▶ **What the exercise asks**
Keep to one stretch of the data below, the lines from the one with "[珠海政府画册制作，珠海政府画册设计，珠海政府画册设计公司] (261, 823)" up to and including the one with "About the Region (526, 2200)", and return that stretch exactly.

▶ **Information shown**

----------

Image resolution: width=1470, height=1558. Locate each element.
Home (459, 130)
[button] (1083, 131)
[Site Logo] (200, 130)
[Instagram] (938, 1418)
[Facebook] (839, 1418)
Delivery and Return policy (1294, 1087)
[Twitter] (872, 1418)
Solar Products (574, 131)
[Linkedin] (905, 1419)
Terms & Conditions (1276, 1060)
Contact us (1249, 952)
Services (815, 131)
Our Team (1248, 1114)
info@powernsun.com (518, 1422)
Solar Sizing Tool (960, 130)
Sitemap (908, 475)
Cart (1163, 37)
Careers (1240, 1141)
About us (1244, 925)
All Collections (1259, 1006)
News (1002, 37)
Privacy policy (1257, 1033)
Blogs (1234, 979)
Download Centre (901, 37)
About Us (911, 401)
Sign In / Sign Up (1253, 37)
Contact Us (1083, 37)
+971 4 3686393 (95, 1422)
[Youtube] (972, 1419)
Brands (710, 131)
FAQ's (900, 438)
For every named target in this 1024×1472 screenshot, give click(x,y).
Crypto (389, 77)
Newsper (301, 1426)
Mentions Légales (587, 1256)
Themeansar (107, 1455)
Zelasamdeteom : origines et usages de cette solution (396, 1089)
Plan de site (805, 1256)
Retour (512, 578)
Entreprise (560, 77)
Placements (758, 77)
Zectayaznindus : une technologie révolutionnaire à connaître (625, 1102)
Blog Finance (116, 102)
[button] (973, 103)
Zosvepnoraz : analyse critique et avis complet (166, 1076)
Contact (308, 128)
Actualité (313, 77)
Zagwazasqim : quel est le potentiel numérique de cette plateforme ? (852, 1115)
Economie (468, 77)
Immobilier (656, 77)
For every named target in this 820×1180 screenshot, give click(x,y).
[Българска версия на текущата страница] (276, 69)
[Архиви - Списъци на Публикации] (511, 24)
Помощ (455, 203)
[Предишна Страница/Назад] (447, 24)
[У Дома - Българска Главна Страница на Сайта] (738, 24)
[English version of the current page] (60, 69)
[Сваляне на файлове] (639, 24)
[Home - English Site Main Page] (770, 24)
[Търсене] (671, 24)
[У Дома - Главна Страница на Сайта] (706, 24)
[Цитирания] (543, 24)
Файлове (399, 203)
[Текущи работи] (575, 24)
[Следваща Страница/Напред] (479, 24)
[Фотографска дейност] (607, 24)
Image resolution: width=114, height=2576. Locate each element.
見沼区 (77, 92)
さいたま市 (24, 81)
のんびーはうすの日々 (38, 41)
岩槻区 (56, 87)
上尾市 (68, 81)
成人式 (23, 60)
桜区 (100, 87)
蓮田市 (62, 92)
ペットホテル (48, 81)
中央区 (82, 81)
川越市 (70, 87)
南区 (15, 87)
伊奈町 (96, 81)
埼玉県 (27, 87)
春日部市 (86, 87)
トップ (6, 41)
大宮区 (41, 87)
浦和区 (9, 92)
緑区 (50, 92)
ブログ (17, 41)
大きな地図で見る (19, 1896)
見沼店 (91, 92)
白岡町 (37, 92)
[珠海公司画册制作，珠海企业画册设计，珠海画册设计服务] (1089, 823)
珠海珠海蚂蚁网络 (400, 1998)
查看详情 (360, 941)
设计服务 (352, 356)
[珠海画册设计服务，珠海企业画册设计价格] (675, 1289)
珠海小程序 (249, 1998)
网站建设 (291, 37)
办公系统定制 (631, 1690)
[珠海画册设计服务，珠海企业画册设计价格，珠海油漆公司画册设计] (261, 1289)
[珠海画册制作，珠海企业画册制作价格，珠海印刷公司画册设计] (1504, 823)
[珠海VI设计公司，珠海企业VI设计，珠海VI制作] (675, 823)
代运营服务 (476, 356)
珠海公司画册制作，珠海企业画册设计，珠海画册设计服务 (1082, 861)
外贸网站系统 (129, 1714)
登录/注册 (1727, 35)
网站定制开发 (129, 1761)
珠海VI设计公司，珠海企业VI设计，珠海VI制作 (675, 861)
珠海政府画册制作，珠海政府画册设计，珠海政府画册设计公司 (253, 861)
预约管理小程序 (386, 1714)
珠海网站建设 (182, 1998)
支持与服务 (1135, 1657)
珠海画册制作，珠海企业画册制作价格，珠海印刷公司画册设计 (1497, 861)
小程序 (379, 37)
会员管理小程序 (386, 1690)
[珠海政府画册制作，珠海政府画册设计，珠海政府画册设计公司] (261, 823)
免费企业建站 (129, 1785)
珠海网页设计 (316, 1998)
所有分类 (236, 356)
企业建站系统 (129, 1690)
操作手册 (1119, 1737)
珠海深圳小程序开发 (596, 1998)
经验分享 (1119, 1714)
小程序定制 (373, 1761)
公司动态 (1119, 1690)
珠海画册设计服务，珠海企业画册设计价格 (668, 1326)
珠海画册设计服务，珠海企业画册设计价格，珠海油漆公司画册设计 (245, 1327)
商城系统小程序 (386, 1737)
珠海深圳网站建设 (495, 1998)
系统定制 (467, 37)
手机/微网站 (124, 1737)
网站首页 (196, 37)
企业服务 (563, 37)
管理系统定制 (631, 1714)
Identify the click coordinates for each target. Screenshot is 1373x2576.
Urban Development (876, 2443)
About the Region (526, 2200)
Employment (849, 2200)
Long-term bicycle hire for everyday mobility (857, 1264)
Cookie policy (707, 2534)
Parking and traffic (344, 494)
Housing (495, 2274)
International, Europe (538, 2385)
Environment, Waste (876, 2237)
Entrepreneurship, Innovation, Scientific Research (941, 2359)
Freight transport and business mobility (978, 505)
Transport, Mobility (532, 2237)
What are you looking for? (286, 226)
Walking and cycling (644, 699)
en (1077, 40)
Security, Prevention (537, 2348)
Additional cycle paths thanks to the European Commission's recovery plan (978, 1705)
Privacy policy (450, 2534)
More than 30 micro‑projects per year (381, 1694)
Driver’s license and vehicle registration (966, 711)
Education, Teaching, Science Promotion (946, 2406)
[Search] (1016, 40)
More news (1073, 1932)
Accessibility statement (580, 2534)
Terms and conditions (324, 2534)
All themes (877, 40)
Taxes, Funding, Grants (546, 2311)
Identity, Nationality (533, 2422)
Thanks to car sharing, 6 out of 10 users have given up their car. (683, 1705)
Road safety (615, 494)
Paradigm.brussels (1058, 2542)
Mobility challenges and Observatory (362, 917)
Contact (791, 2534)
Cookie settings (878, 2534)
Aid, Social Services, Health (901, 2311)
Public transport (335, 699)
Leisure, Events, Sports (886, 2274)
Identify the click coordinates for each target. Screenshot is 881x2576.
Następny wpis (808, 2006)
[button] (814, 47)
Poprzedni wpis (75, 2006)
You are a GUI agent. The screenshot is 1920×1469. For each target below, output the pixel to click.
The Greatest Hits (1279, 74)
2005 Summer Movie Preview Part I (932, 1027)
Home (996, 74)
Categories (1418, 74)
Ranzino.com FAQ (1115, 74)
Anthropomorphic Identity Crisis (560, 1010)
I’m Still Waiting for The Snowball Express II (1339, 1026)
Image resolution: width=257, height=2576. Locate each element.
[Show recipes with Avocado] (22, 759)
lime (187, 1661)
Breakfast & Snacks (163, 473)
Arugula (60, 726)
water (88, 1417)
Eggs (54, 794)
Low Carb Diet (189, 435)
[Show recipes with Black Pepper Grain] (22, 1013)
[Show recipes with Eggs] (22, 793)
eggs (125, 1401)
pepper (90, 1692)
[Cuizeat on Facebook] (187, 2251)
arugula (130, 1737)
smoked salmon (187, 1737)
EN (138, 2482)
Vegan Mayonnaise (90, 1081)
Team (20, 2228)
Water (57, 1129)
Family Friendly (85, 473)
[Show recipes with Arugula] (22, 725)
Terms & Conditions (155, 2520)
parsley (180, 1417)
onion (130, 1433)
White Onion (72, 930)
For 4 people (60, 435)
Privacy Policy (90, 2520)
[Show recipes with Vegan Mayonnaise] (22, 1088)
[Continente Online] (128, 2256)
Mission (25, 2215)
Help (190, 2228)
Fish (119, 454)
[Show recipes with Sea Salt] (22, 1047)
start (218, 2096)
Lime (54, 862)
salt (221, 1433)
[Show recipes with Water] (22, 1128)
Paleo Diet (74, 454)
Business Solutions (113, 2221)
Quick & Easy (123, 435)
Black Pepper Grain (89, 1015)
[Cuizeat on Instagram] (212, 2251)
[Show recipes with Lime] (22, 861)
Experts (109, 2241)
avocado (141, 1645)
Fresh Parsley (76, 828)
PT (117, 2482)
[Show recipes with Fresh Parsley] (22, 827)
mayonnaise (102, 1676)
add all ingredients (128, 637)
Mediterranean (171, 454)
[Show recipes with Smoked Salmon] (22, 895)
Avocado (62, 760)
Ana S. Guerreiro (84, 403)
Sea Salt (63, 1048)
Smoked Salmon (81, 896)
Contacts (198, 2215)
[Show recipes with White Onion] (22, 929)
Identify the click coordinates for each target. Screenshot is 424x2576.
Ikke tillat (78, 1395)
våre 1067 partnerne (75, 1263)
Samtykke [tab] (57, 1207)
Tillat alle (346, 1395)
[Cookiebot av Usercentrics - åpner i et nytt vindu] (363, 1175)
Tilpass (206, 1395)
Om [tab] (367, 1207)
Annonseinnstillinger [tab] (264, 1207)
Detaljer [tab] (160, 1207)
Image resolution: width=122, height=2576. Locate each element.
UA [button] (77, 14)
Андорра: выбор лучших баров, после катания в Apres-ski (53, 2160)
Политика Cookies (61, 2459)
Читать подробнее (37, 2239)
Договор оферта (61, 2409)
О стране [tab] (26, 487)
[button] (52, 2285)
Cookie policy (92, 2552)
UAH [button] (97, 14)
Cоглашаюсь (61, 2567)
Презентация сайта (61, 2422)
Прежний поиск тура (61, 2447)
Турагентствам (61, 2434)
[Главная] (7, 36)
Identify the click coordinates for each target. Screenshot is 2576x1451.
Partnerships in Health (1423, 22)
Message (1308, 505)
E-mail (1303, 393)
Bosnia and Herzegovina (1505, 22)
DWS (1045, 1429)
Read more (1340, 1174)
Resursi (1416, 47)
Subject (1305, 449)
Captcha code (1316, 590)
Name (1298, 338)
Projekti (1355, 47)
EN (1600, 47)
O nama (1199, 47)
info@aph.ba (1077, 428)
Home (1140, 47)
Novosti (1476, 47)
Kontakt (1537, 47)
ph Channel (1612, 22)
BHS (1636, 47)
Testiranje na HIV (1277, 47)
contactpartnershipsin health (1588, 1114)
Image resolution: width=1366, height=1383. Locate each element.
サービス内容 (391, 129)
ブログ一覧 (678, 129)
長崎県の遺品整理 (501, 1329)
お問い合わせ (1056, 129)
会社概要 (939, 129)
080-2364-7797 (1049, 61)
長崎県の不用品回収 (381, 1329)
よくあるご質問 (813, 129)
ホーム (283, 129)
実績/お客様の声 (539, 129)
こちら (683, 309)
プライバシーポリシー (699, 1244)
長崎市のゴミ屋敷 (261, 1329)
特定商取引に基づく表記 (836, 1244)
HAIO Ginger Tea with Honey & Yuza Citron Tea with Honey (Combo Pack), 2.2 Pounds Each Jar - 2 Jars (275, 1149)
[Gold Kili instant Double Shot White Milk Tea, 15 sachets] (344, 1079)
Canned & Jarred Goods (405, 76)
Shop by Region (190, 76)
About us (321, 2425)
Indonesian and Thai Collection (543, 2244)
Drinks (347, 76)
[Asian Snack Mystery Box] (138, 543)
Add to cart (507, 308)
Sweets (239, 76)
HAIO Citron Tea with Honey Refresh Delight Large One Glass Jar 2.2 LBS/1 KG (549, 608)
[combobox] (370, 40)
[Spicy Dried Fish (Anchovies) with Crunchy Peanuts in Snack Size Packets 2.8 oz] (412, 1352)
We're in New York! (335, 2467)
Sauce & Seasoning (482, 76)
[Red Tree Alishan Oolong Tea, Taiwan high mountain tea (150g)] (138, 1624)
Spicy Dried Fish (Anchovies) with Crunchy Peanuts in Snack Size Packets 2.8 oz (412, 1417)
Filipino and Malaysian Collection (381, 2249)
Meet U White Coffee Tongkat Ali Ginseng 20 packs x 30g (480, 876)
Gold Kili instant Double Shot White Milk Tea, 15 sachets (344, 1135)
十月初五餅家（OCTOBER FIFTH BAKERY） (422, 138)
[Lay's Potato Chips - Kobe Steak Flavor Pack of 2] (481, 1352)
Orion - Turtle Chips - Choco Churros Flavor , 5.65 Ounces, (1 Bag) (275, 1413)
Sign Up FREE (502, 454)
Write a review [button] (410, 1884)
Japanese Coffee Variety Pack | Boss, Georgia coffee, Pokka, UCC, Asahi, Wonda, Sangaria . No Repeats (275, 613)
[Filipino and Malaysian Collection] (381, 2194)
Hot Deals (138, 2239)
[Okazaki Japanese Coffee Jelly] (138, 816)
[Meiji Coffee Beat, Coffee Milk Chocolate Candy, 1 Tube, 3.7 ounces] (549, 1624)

----------

▶ **Result of the exercise**
[珠海政府画册制作，珠海政府画册设计，珠海政府画册设计公司] (261, 823)
免费企业建站 (129, 1785)
珠海网页设计 (316, 1998)
所有分类 (236, 356)
企业建站系统 (129, 1690)
操作手册 (1119, 1737)
珠海深圳小程序开发 (596, 1998)
经验分享 (1119, 1714)
小程序定制 (373, 1761)
公司动态 (1119, 1690)
珠海画册设计服务，珠海企业画册设计价格 (668, 1326)
珠海画册设计服务，珠海企业画册设计价格，珠海油漆公司画册设计 (245, 1327)
商城系统小程序 (386, 1737)
珠海深圳网站建设 (495, 1998)
系统定制 (467, 37)
手机/微网站 (124, 1737)
网站首页 (196, 37)
企业服务 (563, 37)
管理系统定制 (631, 1714)
Identify the click coordinates for each target. Screenshot is 1373x2576.
Urban Development (876, 2443)
About the Region (526, 2200)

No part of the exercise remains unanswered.